Los edificios de la gran ciudad, que tanto te asfixian,
ahora pasan veloces, hacia atrás, y se van quedando allá, en el lugar donde
juntaste coraje para iniciar el camino.
También se quedan allí, atrás, la sorpresa de tu novio
mañana, cuando lea tu carta, escrita en el último minuto, y la melancolía de
Marzio, tu gato fiel, que ha entibiado tus manos durante las eternas madrugadas
insomnes.
Y quedan, también, tus pequeñas amadas posesiones: la
colección de muñecas de tela, que te acompaña desde la adolescencia y la media
docena de bonsái, que has tenido la paciencia de cultivar, en ese claustro de
treinta metros cuadrados, que se asoma a un décimo piso, y desde el cual puedes
contemplar la deprimente faz de otro edificio, más alto y más gris.
Ahora, miras hacia delante. Ves el paisaje, monótono e
interminable, y las líneas, blancas y amarillas de la ruta, que se pierden
abúlicamente bajo la marcha cansina del vehículo.

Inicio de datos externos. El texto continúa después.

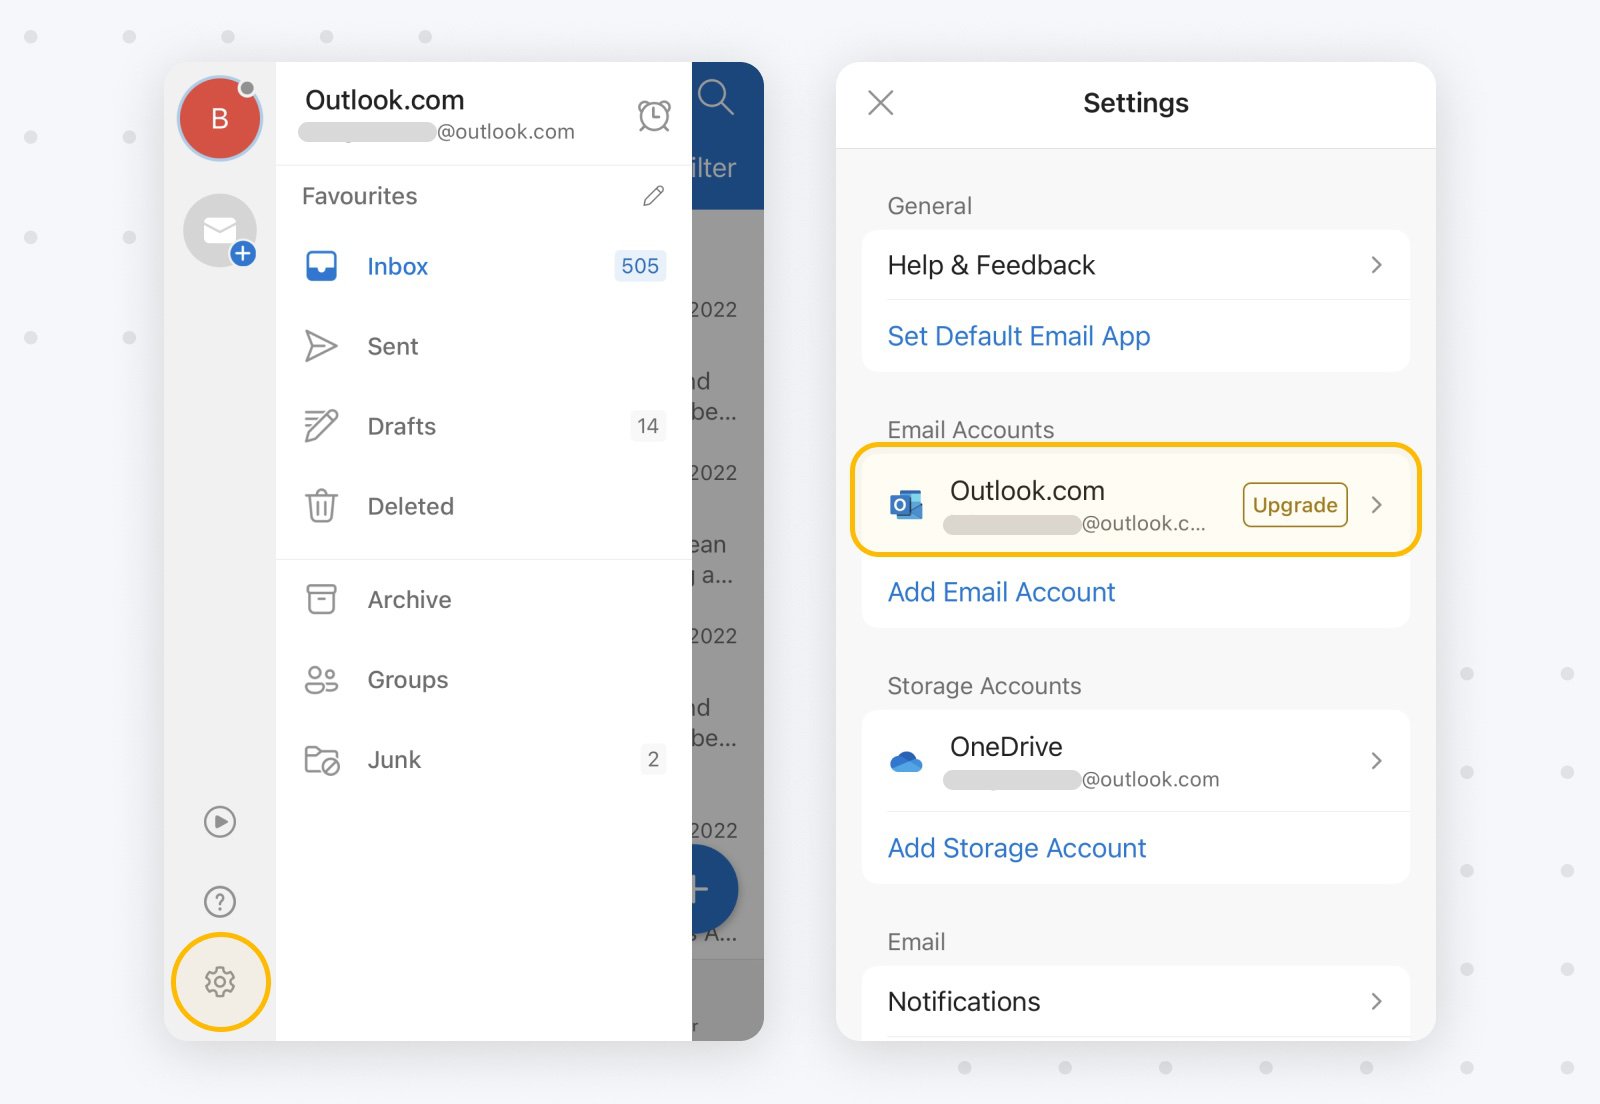Open snoozed emails with the clock icon
Viewport: 1600px width, 1104px height.
653,115
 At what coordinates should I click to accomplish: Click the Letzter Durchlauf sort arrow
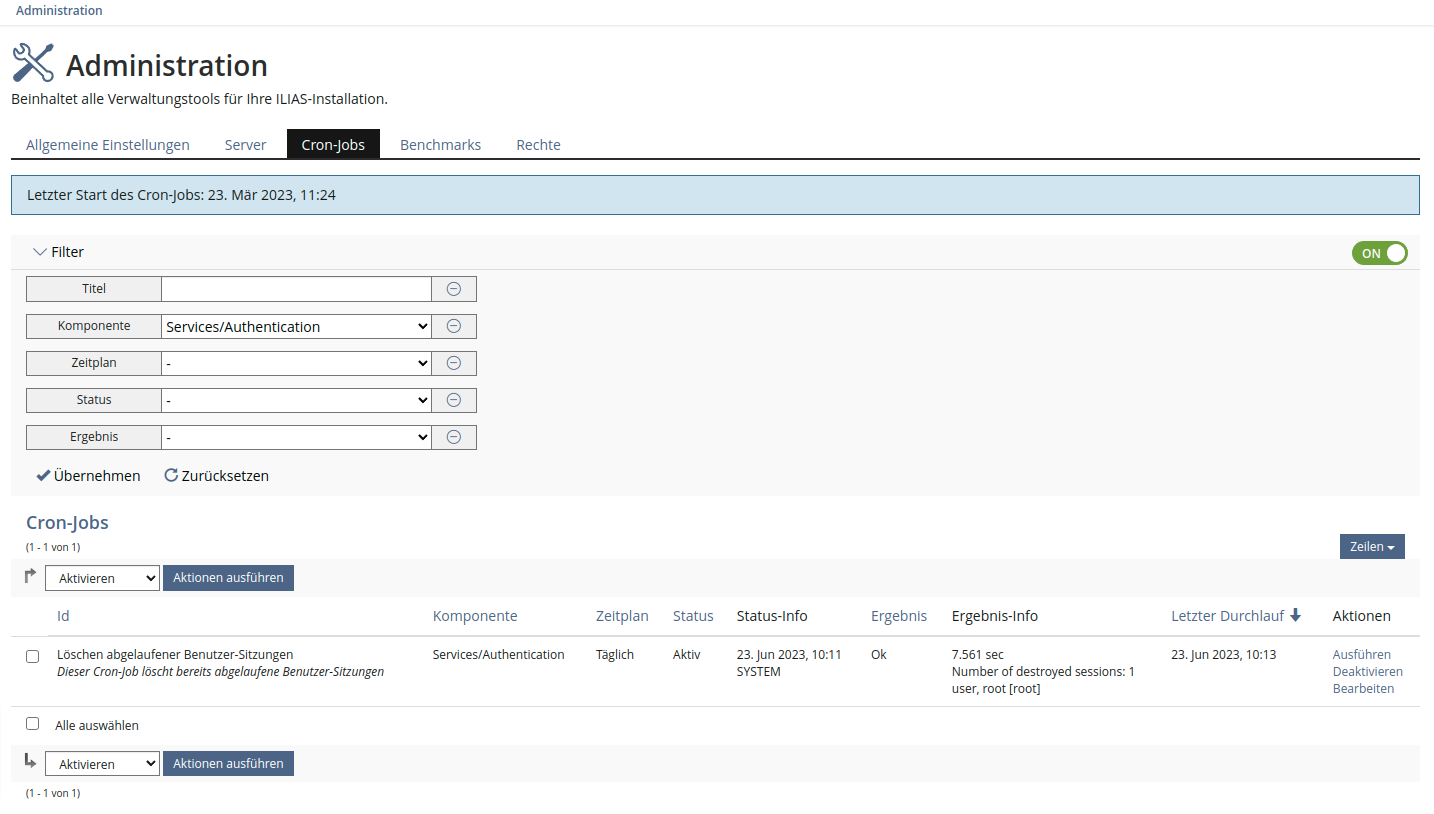coord(1296,616)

Será un viaje largo, pero
sabes que será un viaje de vuelta: el de ida, lo has hecho tú, viviendo,
malviviendo, desde el día en que naciste.
Porque hacia allí te diriges: hacia ese día en que la luz te
dolió en los ojos por primera vez. Ese día en que pudiste ver los rostros de
quienes, después, serían la razón de tus tormentos.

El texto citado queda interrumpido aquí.